■ **Instruction**:
Can you retype each of the records below word for word, with nothing changed?

==== Provided entries

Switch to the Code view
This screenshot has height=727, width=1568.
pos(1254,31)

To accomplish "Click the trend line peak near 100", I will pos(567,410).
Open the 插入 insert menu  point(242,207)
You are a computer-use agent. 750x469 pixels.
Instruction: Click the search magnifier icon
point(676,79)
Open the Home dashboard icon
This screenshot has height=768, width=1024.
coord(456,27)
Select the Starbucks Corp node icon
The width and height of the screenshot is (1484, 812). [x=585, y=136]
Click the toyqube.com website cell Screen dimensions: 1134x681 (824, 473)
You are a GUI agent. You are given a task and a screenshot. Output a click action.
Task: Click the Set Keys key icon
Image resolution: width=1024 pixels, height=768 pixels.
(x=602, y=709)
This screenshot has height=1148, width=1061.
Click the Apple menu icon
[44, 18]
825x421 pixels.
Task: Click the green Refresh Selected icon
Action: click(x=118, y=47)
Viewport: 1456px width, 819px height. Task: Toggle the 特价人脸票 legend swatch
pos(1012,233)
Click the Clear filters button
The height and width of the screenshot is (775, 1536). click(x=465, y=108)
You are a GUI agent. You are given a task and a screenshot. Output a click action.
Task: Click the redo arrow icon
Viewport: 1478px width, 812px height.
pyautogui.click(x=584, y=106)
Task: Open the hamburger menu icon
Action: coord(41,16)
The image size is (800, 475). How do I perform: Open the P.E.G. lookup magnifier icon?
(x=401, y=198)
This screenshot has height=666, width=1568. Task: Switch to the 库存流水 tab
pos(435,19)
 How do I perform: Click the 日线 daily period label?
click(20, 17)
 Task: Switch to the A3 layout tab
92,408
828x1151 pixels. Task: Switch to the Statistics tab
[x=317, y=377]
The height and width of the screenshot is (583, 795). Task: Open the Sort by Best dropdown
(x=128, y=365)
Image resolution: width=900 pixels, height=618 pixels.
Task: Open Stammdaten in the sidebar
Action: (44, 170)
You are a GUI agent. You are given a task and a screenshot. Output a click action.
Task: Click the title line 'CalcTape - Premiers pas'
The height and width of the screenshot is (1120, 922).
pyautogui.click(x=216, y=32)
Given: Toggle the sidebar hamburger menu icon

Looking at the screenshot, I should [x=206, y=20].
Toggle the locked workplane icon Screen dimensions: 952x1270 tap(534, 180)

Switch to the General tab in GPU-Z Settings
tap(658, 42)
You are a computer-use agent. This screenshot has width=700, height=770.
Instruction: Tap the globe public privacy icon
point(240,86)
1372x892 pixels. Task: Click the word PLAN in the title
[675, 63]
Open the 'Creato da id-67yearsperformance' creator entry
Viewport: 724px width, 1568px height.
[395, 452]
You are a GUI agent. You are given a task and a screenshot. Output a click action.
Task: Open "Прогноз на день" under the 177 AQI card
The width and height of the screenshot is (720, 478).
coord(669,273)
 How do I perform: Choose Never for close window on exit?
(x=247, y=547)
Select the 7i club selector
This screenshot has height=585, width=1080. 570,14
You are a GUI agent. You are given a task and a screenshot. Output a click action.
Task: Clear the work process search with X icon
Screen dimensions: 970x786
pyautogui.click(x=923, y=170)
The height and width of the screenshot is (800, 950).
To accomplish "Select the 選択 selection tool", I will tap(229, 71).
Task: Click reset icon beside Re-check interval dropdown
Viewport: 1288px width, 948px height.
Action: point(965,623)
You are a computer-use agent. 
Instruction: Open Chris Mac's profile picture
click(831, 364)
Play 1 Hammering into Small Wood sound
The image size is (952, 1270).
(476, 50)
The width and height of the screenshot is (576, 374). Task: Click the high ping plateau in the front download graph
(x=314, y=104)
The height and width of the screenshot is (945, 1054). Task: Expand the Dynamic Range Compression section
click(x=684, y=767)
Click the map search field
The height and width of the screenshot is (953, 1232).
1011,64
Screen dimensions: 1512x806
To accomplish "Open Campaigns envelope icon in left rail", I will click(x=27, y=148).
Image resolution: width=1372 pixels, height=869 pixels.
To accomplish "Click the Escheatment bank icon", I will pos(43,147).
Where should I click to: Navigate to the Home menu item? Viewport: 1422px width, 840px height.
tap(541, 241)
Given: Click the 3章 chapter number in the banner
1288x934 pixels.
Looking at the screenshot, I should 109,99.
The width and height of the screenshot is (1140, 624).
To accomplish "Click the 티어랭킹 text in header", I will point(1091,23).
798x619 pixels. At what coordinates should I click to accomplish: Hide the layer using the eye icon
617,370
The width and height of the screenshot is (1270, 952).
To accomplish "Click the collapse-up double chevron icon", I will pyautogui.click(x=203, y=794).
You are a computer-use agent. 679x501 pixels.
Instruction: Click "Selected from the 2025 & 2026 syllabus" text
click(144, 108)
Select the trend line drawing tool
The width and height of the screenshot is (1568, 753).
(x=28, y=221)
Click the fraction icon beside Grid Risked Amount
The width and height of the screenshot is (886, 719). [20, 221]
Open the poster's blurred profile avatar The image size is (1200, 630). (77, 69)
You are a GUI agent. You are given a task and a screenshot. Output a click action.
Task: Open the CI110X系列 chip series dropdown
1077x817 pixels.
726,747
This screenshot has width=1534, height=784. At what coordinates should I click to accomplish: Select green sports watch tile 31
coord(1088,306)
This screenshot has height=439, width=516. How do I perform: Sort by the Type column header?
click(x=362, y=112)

========

■ **The output**:
Switch to the Code view
This screenshot has height=727, width=1568.
pos(1254,31)

To accomplish "Click the trend line peak near 100", I will pos(567,410).
Open the 插入 insert menu  point(242,207)
You are a computer-use agent. 750x469 pixels.
Instruction: Click the search magnifier icon
point(676,79)
Open the Home dashboard icon
This screenshot has height=768, width=1024.
coord(456,27)
Select the Starbucks Corp node icon
The width and height of the screenshot is (1484, 812). [x=585, y=136]
Click the toyqube.com website cell Screen dimensions: 1134x681 (824, 473)
You are a GUI agent. You are given a task and a screenshot. Output a click action.
Task: Click the Set Keys key icon
Image resolution: width=1024 pixels, height=768 pixels.
(x=602, y=709)
This screenshot has height=1148, width=1061.
Click the Apple menu icon
[44, 18]
825x421 pixels.
Task: Click the green Refresh Selected icon
Action: click(x=118, y=47)
Viewport: 1456px width, 819px height. Task: Toggle the 特价人脸票 legend swatch
pos(1012,233)
Click the Clear filters button
The height and width of the screenshot is (775, 1536). click(x=465, y=108)
You are a GUI agent. You are given a task and a screenshot. Output a click action.
Task: Click the redo arrow icon
Viewport: 1478px width, 812px height.
pyautogui.click(x=584, y=106)
Task: Open the hamburger menu icon
Action: coord(41,16)
The image size is (800, 475). How do I perform: Open the P.E.G. lookup magnifier icon?
(x=401, y=198)
This screenshot has height=666, width=1568. Task: Switch to the 库存流水 tab
pos(435,19)
 How do I perform: Click the 日线 daily period label?
click(20, 17)
 Task: Switch to the A3 layout tab
92,408
828x1151 pixels. Task: Switch to the Statistics tab
[x=317, y=377]
The height and width of the screenshot is (583, 795). Task: Open the Sort by Best dropdown
(x=128, y=365)
Image resolution: width=900 pixels, height=618 pixels.
Task: Open Stammdaten in the sidebar
Action: (44, 170)
You are a GUI agent. You are given a task and a screenshot. Output a click action.
Task: Click the title line 'CalcTape - Premiers pas'
The height and width of the screenshot is (1120, 922).
pyautogui.click(x=216, y=32)
Given: Toggle the sidebar hamburger menu icon

Looking at the screenshot, I should [x=206, y=20].
Toggle the locked workplane icon Screen dimensions: 952x1270 tap(534, 180)

Switch to the General tab in GPU-Z Settings
tap(658, 42)
You are a computer-use agent. This screenshot has width=700, height=770.
Instruction: Tap the globe public privacy icon
point(240,86)
1372x892 pixels. Task: Click the word PLAN in the title
[675, 63]
Open the 'Creato da id-67yearsperformance' creator entry
Viewport: 724px width, 1568px height.
[395, 452]
You are a GUI agent. You are given a task and a screenshot. Output a click action.
Task: Open "Прогноз на день" under the 177 AQI card
The width and height of the screenshot is (720, 478).
coord(669,273)
 How do I perform: Choose Never for close window on exit?
(x=247, y=547)
Select the 7i club selector
This screenshot has height=585, width=1080. 570,14
You are a GUI agent. You are given a task and a screenshot. Output a click action.
Task: Clear the work process search with X icon
Screen dimensions: 970x786
pyautogui.click(x=923, y=170)
The height and width of the screenshot is (800, 950).
To accomplish "Select the 選択 selection tool", I will tap(229, 71).
Task: Click reset icon beside Re-check interval dropdown
Viewport: 1288px width, 948px height.
Action: point(965,623)
You are a computer-use agent. 
Instruction: Open Chris Mac's profile picture
click(831, 364)
Play 1 Hammering into Small Wood sound
The image size is (952, 1270).
(476, 50)
The width and height of the screenshot is (576, 374). Task: Click the high ping plateau in the front download graph
(x=314, y=104)
The height and width of the screenshot is (945, 1054). Task: Expand the Dynamic Range Compression section
click(x=684, y=767)
Click the map search field
The height and width of the screenshot is (953, 1232).
1011,64
Screen dimensions: 1512x806
To accomplish "Open Campaigns envelope icon in left rail", I will click(x=27, y=148).
Image resolution: width=1372 pixels, height=869 pixels.
To accomplish "Click the Escheatment bank icon", I will pos(43,147).
Where should I click to: Navigate to the Home menu item? Viewport: 1422px width, 840px height.
tap(541, 241)
Given: Click the 3章 chapter number in the banner
1288x934 pixels.
Looking at the screenshot, I should 109,99.
The width and height of the screenshot is (1140, 624).
To accomplish "Click the 티어랭킹 text in header", I will point(1091,23).
798x619 pixels. At what coordinates should I click to accomplish: Hide the layer using the eye icon
617,370
The width and height of the screenshot is (1270, 952).
To accomplish "Click the collapse-up double chevron icon", I will pyautogui.click(x=203, y=794).
You are a computer-use agent. 679x501 pixels.
Instruction: Click "Selected from the 2025 & 2026 syllabus" text
click(144, 108)
Select the trend line drawing tool
The width and height of the screenshot is (1568, 753).
(x=28, y=221)
Click the fraction icon beside Grid Risked Amount
The width and height of the screenshot is (886, 719). [20, 221]
Open the poster's blurred profile avatar The image size is (1200, 630). (77, 69)
You are a GUI agent. You are given a task and a screenshot. Output a click action.
Task: Open the CI110X系列 chip series dropdown
1077x817 pixels.
726,747
This screenshot has width=1534, height=784. At what coordinates should I click to accomplish: Select green sports watch tile 31
coord(1088,306)
This screenshot has height=439, width=516. How do I perform: Sort by the Type column header?
click(x=362, y=112)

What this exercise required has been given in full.